El pasado —al igual que muchas otras cuestiones— no se sostiene. Se desmorona si lo miramos demasiado de cerca. Se reinventa, se adapta. Se filtra a través del tamiz de la nostalgia que lo suaviza, lo perfuma, lo ilumina con esa cálida luz que, en realidad, miente.
Ese es el trabajo de la nostalgia: protegernos. Construir pequeños refugios de paz entre los escombros del caos. Convertir una sucesión de días comunes en algo eterno es un acto de magia, pero también una trampa. Porque cuanto más perfecto parece aquel instante, más distante se vuelve todo lo demás, incluido el presente.
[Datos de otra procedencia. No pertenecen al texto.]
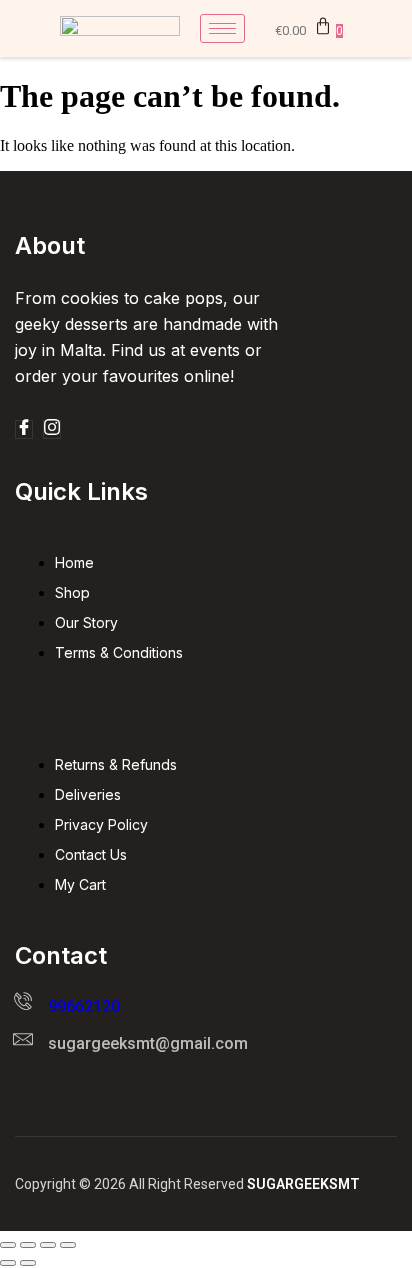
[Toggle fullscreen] (28, 1245)
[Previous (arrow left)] (8, 1263)
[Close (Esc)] (68, 1245)
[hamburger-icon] (222, 28)
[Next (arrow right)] (28, 1263)
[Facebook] (24, 429)
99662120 (84, 1006)
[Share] (48, 1245)
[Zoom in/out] (8, 1245)
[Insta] (52, 429)
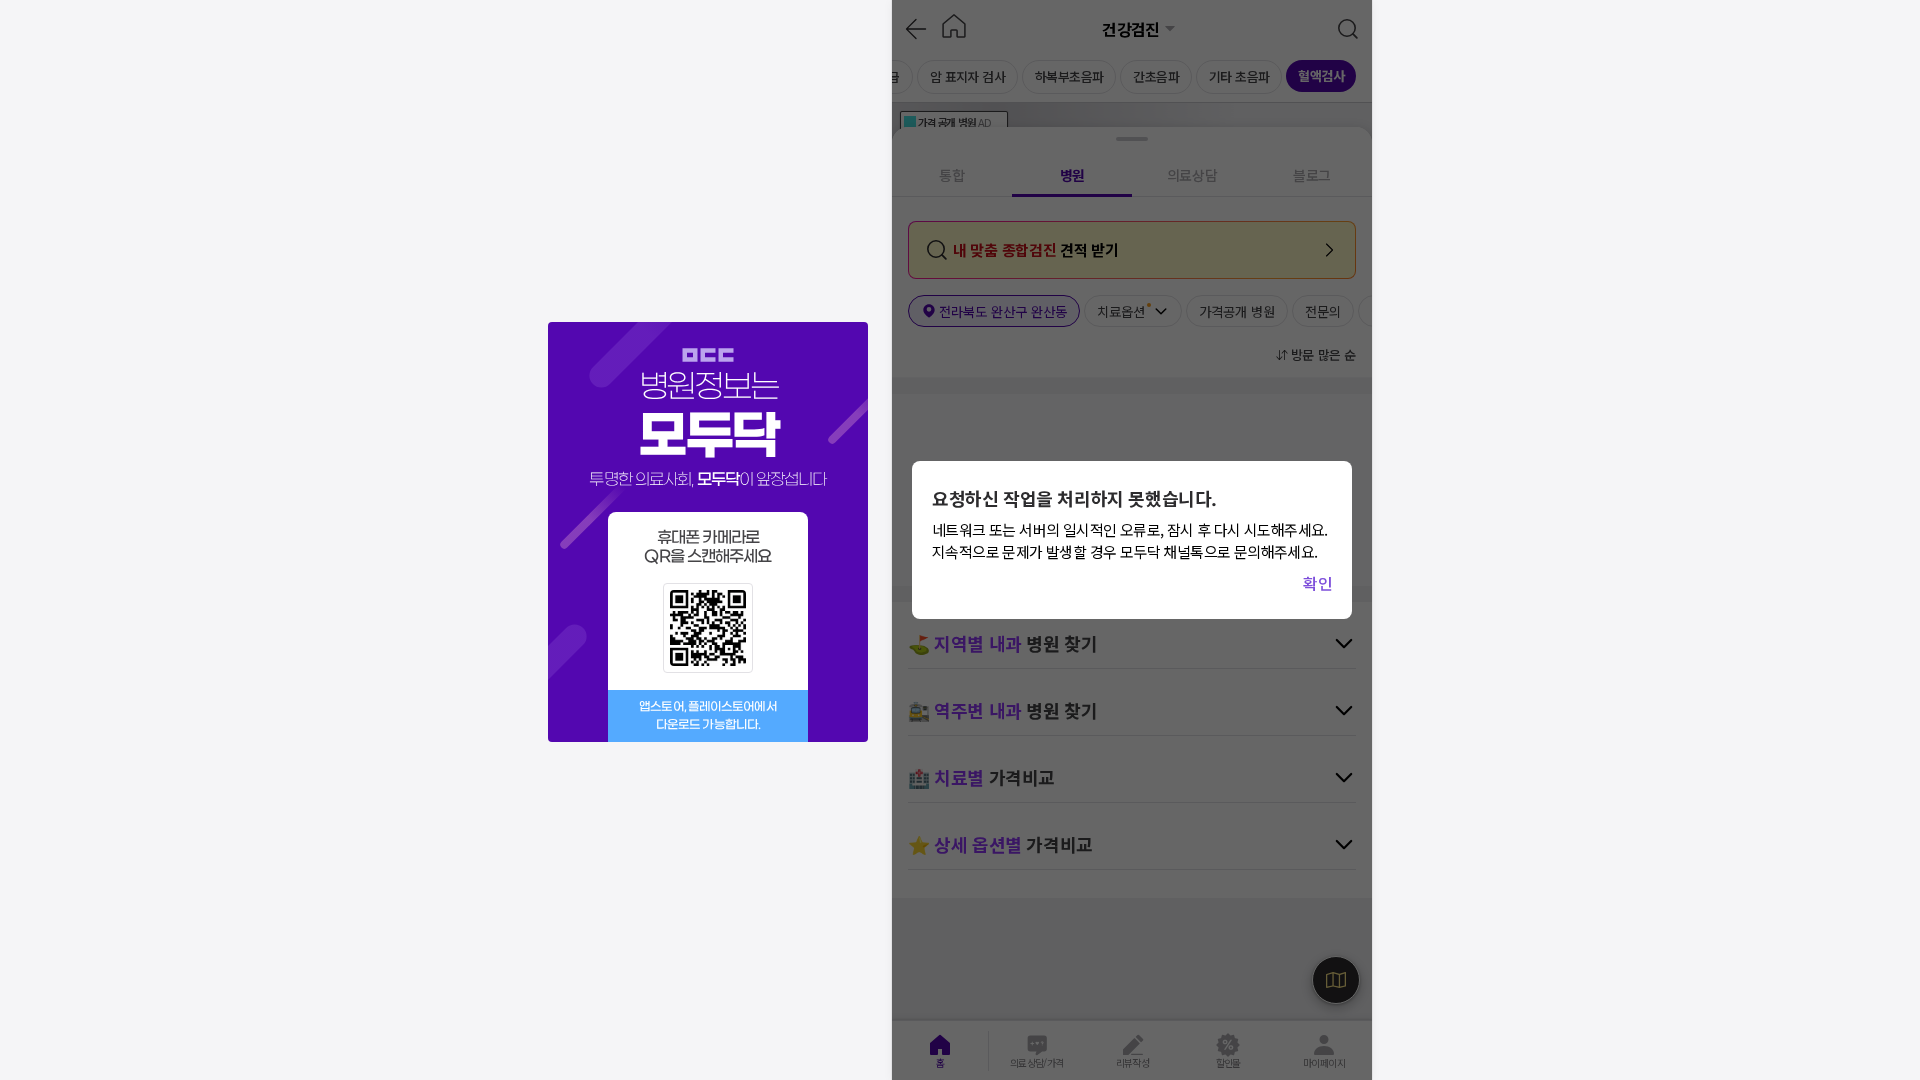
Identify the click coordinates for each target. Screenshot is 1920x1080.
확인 (1317, 583)
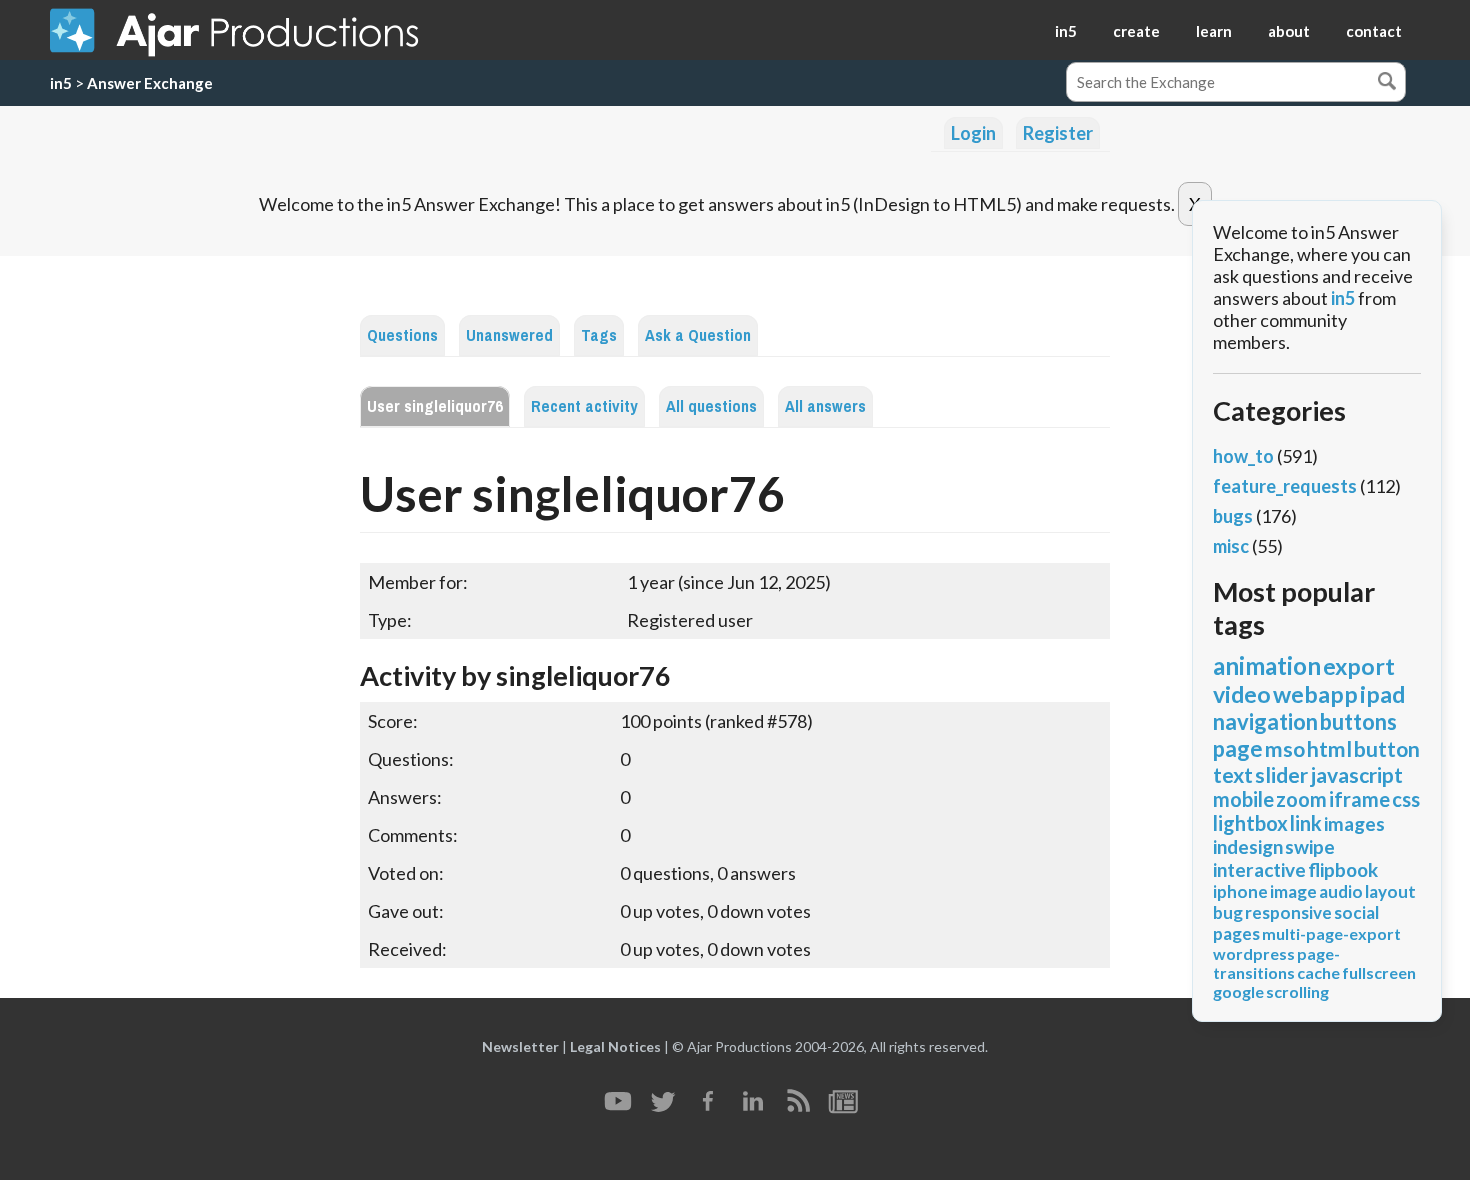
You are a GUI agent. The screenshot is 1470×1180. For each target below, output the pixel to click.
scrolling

Una tarde de verano inadvertida ahora brilla con una luz nueva. Un año difícil, incómodo, desordenado, se transforma en una obra maestra. Pero, ¿cómo competir con la perfección idealizada del pasado?
Tony Soprano dijo que recordar es la forma más baja de conversar. Desde el último verano en Roma hasta las noches californianas de Joan Didion, desde nuestra playlist donde Mercury y Bowie nunca dejaron de cantar, todo simboliza lo irrecuperable.
¿Por qué insistimos? Porque el pasado, en su distorsión brillante, ofrece certezas que el presente no promete. Es solo una mascarada. Allí, los momentos parecen protegidos de la erosión, construyendo una paz que quizá nunca fue real. Los recuerdos, en su trampa, sacan brillo a lo que antes fue rutina, justo como la de ahora.
Nada duele más que la nostalgia. Nos muestra qué lejos estamos de aquellos sueños. Nos volvimos ejecutivos. Dejamos de disfrutar. Y, en esa búsqueda insaciable de confort, morimos un poco.
La belleza se fue, nos queda el presente. Y la sensación de que, aunque cálida y reconfortante, es una sombra alargada que nos impide vivir el ahora con la misma intensidad.